Andy Leighton interview with B Magazine

Andy Leighton stands for a photo in his Cape Girardeau home where he lives and works as a medical biller.
Aaron Eisenhauer ~ B Magazine

There are a number of important political races in our area this year, a few, because of term limits, pitting talented individuals against each other in districts without an incumbent. The following interview is with Andy Leighton, a Democrat who is running for House District 147 in Cape Girardeau. Leighton answered questions from B Magazine and provided a three-sentence self-introduction. To read interviews with other candidates profiled in B Magazine, click here.

Andy Leighton

Democrat candidate for Missouri House District 147

Leighton: I earned a bachelor of arts in political science from Southern Illinois University at Carbondale where I was very active in student government and local, state and federal politics and elections. Achievements in college led to paid internships in the Illinois House of Representatives (Springfield, Ill.), and in a congressional district office (Carterville, Ill.), as well as in Washington, D.C. This experience led to employment in the private sector as a manager of community and industry affairs working on local and state regulatory policy and writing comprehensive solid waste management plans; I am also currently the vice chair for public relations for the Cape Girardeau County Democratic Party.

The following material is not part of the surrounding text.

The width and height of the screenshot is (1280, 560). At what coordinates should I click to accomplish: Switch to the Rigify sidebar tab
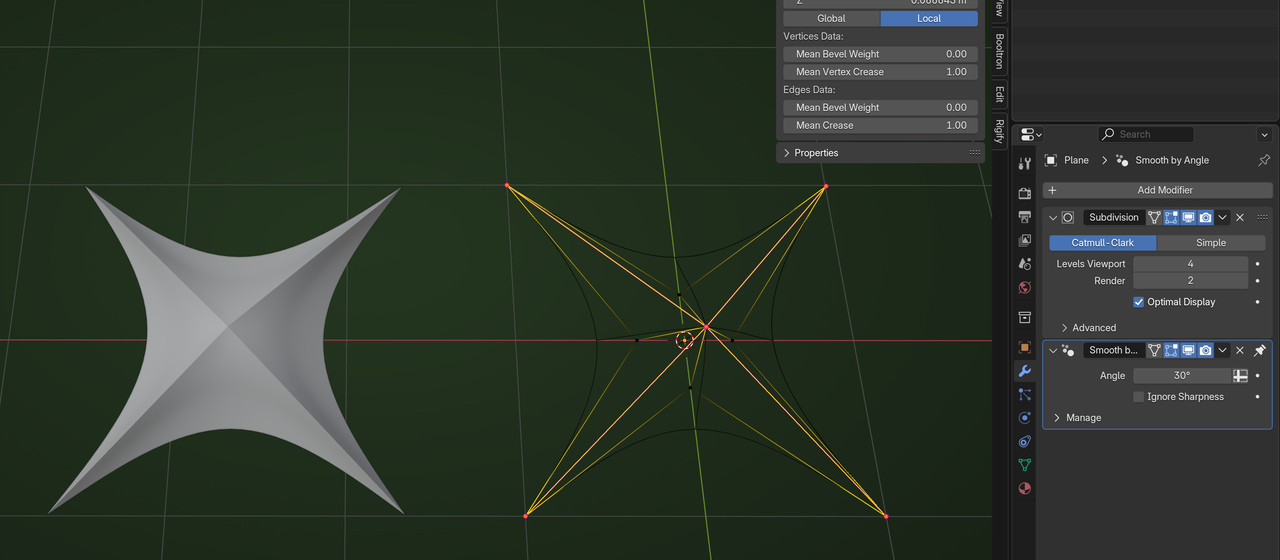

How old were you when you had your first job?

Leighton: At 12 years old, my first cash-paying job was doing yard work and shoveling snow for neighbors.

What is an important lesson you learned early in your career?

Leighton: An early, valuable lesson about work is that opportunity abounds for the observant. As a teen, I would notice an overgrown lawn, leaves piling high or unshoveled snow and realized they were an opportunity for work. Following this example, I was able to find customers for my first employer after college, a waste management company, by noticing broken ground at potential construction sites, as well as by searching city building permits and reading stories in the Southeast Missourian, looking for new or expanding businesses and following up on those leads.

This process of searching building permits was how I found the general contractor for the Emerson bridge project.

How did you finance college?

Leighton: My college education was financed through a combination of student loans, a variety of student work positions and seasonal summer jobs, help from my parents, and personal savings.

One of my student work jobs was as a custodian. I once asked my supervisor why I almost never saw him on my floor, even though I had observed him visiting with others on their floors (or heard their stories). He said, "I go to the custodian's storage closet first and there learn everything I need to know about his work ethic." There was truth in that statement. My first day upon opening the closet door, it was obvious that the last person working the area had few cares about cleanliness or order. Cleaning, organizing and inventorying the closet was the first step toward tackling the rest of the job: What do I already have? What more do I need? Where/how do I get it?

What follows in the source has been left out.